▸ Passage:
Riccardo (Jack) Lucchetti schrieb:
On Thu, 22 Oct 2009, Allin Cottrell wrote:


On Thu, 22 Oct 2009, Artur T. wrote:

I am surprised that it is not possible to save models within the
loop function. I really thought that this worked some versions
ago, but I might e wrong.

I'm not 100% certain, but pretty sure this has never worked.  The
difficulty is that commands within a loop are handled "deep
inside" libgretl, as opposed to commands registered via GUI
point-and-click or the gui console.  (The processing of commands
within a loop is shared between the gretl GUI program and
gretlcli, which has no concept of "named models".)

So to get this sort of thing to work we need to exploit a
"callback function" from libgretl to the GUI program, whereby
libgretl says, "Hey, the user wants to save this model under a
given name, can you handle that?".

As it happens, I'm working on that right now (I started earlier
today).  What I'm aiming to implement is:

* the ability to save a named model within a loop;

* the ability to add the last model to the "model table" within a
loop; plus

* the corresponding functionality for graphs within loops (save
named graph; add graph to the GUI "graph page").

So this is something that, hopefully, should be available before
too long.

FWIW, I'm not entirely enthusiastic about this kind of thing. Sure, the
more you can do (especially in a script), the better. But my spider sense
is tingling --- there are many many things that can go wrong with this apparatus.

▸ Aim 1:
Reproduce, character for character, the part of the rows that opens with the line containing "Where should I" and closes with the line containing "Action: [614, 98]", including both of those lines.

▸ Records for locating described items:

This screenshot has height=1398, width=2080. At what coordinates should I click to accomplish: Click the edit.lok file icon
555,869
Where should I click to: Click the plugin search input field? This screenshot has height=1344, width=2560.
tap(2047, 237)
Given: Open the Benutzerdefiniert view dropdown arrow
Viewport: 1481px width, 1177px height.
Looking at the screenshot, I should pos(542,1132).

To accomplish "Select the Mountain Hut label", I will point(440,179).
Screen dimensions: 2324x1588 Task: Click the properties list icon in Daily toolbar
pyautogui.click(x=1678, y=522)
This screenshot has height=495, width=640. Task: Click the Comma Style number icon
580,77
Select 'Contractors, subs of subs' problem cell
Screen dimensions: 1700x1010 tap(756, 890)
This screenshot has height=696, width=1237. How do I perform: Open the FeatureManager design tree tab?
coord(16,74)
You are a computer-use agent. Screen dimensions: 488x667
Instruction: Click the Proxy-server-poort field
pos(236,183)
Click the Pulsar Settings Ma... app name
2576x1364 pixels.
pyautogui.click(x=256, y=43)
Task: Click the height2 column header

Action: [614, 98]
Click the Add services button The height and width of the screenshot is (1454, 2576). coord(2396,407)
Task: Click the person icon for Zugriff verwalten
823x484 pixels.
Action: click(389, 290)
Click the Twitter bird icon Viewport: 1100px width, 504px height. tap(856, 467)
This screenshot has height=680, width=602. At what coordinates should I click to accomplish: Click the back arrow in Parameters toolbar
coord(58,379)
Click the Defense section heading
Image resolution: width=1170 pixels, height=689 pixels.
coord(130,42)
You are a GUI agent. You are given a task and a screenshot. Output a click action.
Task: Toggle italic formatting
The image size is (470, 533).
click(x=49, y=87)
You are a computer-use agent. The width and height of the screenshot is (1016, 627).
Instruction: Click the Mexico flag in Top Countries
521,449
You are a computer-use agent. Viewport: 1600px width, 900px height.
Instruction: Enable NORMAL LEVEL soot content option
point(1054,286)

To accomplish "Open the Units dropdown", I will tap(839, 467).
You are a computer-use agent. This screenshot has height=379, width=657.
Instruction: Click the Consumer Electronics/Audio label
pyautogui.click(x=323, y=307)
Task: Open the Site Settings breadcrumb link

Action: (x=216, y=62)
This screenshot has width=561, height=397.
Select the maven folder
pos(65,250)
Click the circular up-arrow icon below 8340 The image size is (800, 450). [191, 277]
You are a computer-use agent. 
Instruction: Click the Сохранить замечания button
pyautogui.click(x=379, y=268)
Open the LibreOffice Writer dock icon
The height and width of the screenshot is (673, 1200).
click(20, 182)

▸ Aim 2:
According to the message, which program has no concept of "named models"?

▸ Exercise response 1:
Where should I click to: Click the plugin search input field? This screenshot has height=1344, width=2560.
tap(2047, 237)
Given: Open the Benutzerdefiniert view dropdown arrow
Viewport: 1481px width, 1177px height.
Looking at the screenshot, I should pos(542,1132).

To accomplish "Select the Mountain Hut label", I will point(440,179).
Screen dimensions: 2324x1588 Task: Click the properties list icon in Daily toolbar
pyautogui.click(x=1678, y=522)
This screenshot has height=495, width=640. Task: Click the Comma Style number icon
580,77
Select 'Contractors, subs of subs' problem cell
Screen dimensions: 1700x1010 tap(756, 890)
This screenshot has height=696, width=1237. How do I perform: Open the FeatureManager design tree tab?
coord(16,74)
You are a computer-use agent. Screen dimensions: 488x667
Instruction: Click the Proxy-server-poort field
pos(236,183)
Click the Pulsar Settings Ma... app name
2576x1364 pixels.
pyautogui.click(x=256, y=43)
Task: Click the height2 column header

Action: [614, 98]

▸ Exercise response 2:
gretlcli